* Gezeigter Text

****************

Gerade komme ich von einem Interview über meine Bücher. Natürlich fiel mir auf dem Heimweg alles ein, was ich noch oder lieber sagen wollte, aber die Aufregung (mein erstes TV Interview!) und die Zeitknappheit sind starke Einflußfaktoren.
Na ja, in meinen Büchern steht die Geschichte geschrieben — wie ich die Krankheit erlebte und mich davon befreite. Was hätte ich noch sagen wollen? Dass die Krankheit eine sehr einsame Geschichte ist, dass sie irrsinnig viel Kraft erfordert. Betroffene sind unglaublich starke Einzelkämpferinnen. Die Einsicht in die Krankheit, in die Entstehungsgründe, auch in die Gefahren, das alles nützt nicht viel. Die meisten wissen Bescheid über ihre Krankheit und ihre Geschichte — warum und weshalb — und stecken trotzdem fest.
Was wir brauchen ist die Bereitschaft, etwas von unserem Panzer abzulegen, Leute an uns heran zu lassen, die uns helfen können. Das hat nichts mit Schwäche zu tun und wir geben dabei keine Selbstverantwortung ab. Sie können uns nur helfen, uns selbst zu helfen. Keine/r wird uns heilen. Das machen wir selbst.
Ich wollte noch betonen, wie wichtig die Ressourcen sind: Eltern, Lehrer, Freunde, Verwandten, Nachbarn. Auf der Achterbahnfahrt wird mir immer wieder klar: Ich habe alles, was ich brauche, ich muss es nur anwenden. Damals stand die Annonce für Gruppentherapie in der Zeitung. Ich musste nur die Zeitung aufblättern, schauen und anrufen. Menschen mit denen ich reden kann, sind immer da. Ich arbeite mit dem, was ich habe.

****************

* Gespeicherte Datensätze
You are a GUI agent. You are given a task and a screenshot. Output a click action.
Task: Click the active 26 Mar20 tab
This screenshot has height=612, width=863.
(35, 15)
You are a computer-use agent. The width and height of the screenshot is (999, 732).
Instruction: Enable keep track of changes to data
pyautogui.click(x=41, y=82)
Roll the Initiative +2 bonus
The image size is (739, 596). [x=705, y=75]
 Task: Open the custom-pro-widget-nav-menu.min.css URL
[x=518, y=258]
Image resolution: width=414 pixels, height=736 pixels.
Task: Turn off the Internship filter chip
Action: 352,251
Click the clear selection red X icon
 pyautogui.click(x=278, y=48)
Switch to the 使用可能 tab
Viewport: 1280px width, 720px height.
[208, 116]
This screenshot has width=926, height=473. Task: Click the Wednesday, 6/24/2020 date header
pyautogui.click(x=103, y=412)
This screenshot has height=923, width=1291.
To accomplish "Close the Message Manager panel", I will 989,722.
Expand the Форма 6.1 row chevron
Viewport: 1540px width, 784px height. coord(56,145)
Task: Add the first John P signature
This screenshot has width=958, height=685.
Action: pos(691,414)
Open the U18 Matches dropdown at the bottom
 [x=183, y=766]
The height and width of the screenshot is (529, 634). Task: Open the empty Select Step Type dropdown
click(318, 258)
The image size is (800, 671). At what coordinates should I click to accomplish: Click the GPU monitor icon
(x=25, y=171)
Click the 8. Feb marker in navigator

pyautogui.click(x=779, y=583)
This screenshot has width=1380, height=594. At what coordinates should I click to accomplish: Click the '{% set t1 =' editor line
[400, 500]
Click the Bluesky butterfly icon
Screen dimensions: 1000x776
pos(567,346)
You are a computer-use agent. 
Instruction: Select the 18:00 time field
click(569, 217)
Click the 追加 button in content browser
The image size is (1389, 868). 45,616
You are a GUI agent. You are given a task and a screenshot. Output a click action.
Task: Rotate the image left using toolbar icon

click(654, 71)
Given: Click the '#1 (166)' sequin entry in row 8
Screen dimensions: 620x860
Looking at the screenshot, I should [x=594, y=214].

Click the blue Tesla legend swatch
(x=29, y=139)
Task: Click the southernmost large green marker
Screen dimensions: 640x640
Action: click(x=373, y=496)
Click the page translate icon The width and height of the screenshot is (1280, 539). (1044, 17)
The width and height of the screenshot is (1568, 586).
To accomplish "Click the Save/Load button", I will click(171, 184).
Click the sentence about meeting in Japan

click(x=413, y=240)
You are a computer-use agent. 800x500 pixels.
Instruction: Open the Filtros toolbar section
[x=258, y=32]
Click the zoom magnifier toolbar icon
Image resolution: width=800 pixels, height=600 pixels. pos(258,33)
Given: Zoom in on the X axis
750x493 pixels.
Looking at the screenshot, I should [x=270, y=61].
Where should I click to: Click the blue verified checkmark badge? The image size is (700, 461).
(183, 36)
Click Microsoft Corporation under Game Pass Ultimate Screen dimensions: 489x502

****************

* Aufgabe 1
Zähle alle Ressourcen auf, die der Text über das erste TV-Interview nennt.
* Aufgabe 2
Setze den Text über das erste TV-Interview nach seinem letzten Satz fort.
Die Daten stammen aus einer anderen Quelle.

* Antwort 1
Eltern, Lehrer, Freunde, Verwandten, Nachbarn

* Antwort 2
Einige Leserinnen erzählen, dass sie sich im Buch immer wieder finden. Manche Situationen, Gedanken, Ängste, Unsicherheit, Selbsthass — die kennt jeder. Und doch ist es möglich, über diese Hindernisse hinüber zu steigen. Ängste, Unsicherheit und Selbsthass können in Vertrauen, Sicherheit und Selbstliebe verwandelt werden. Wir können lernen, mit schwierigen Situationen anders umzugehen, als uns die Schuld zu geben oder durch eine Fressattacke uns selbst zu bestrafen.
Die Lebensbedingungen ändern sich nicht, sondern mein Umgang damit ist anders. Das sind die Bewältigungsstrategien, die ich so gerne erwähne. Wie gehe ich damit um? Das ist ausschlaggebend.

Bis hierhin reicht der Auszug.